*WORK TO DO*:
Can you rewrite the listing below, swapping every "Click" for "Press" and changing nothing else? Leave the pictures out of your version.

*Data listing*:
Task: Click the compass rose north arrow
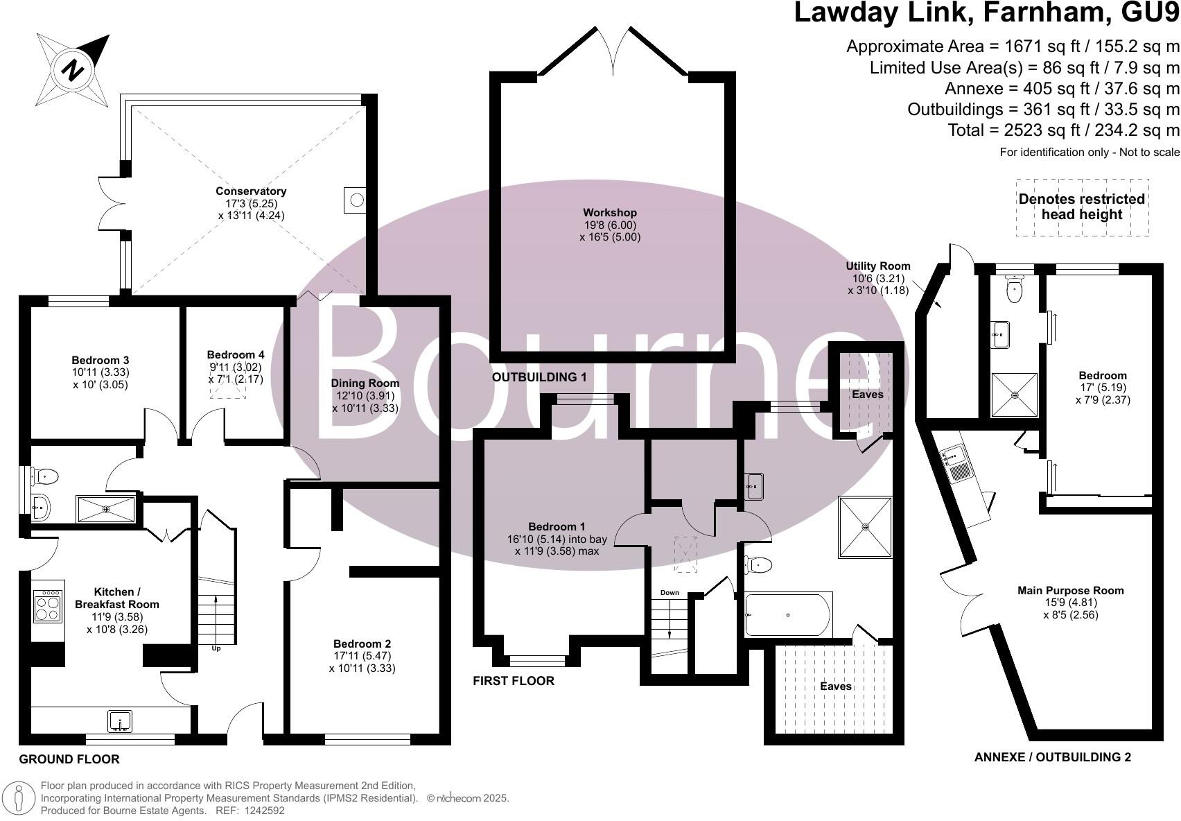[x=72, y=69]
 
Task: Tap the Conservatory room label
[x=251, y=191]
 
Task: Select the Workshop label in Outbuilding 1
[x=610, y=213]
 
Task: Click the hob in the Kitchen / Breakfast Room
[x=48, y=605]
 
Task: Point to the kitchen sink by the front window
[x=120, y=721]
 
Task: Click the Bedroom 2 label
[x=362, y=643]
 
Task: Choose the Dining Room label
[x=365, y=383]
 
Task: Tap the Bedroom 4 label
[x=236, y=355]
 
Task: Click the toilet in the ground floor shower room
[x=46, y=476]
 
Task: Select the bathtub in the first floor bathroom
[x=787, y=614]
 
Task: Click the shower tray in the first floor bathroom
[x=865, y=526]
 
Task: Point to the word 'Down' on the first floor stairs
[x=670, y=593]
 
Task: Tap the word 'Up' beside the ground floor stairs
[x=216, y=648]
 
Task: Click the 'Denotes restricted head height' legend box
[x=1081, y=207]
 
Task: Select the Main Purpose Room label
[x=1070, y=591]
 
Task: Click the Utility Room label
[x=877, y=266]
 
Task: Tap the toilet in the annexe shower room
[x=1014, y=290]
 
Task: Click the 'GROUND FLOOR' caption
[x=69, y=759]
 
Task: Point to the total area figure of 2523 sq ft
[x=1063, y=130]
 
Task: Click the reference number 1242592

*FULL ANSWER*:
Task: Press the compass rose north arrow
[x=72, y=69]
 
Task: Tap the Conservatory room label
[x=251, y=191]
 
Task: Select the Workshop label in Outbuilding 1
[x=610, y=213]
 
Task: Press the hob in the Kitchen / Breakfast Room
[x=48, y=605]
 
Task: Point to the kitchen sink by the front window
[x=120, y=721]
 
Task: Press the Bedroom 2 label
[x=362, y=643]
 
Task: Choose the Dining Room label
[x=365, y=383]
 
Task: Tap the Bedroom 4 label
[x=236, y=355]
 
Task: Press the toilet in the ground floor shower room
[x=46, y=476]
 
Task: Select the bathtub in the first floor bathroom
[x=787, y=614]
 
Task: Press the shower tray in the first floor bathroom
[x=865, y=526]
 
Task: Point to the word 'Down' on the first floor stairs
[x=670, y=593]
 
Task: Tap the word 'Up' beside the ground floor stairs
[x=216, y=648]
 
Task: Press the 'Denotes restricted head height' legend box
[x=1081, y=207]
 
Task: Select the Main Purpose Room label
[x=1070, y=591]
 
Task: Press the Utility Room label
[x=877, y=266]
 
Task: Tap the toilet in the annexe shower room
[x=1014, y=290]
 
Task: Press the 'GROUND FLOOR' caption
[x=69, y=759]
 
Task: Point to the total area figure of 2523 sq ft
[x=1063, y=130]
 
Task: Press the reference number 1242592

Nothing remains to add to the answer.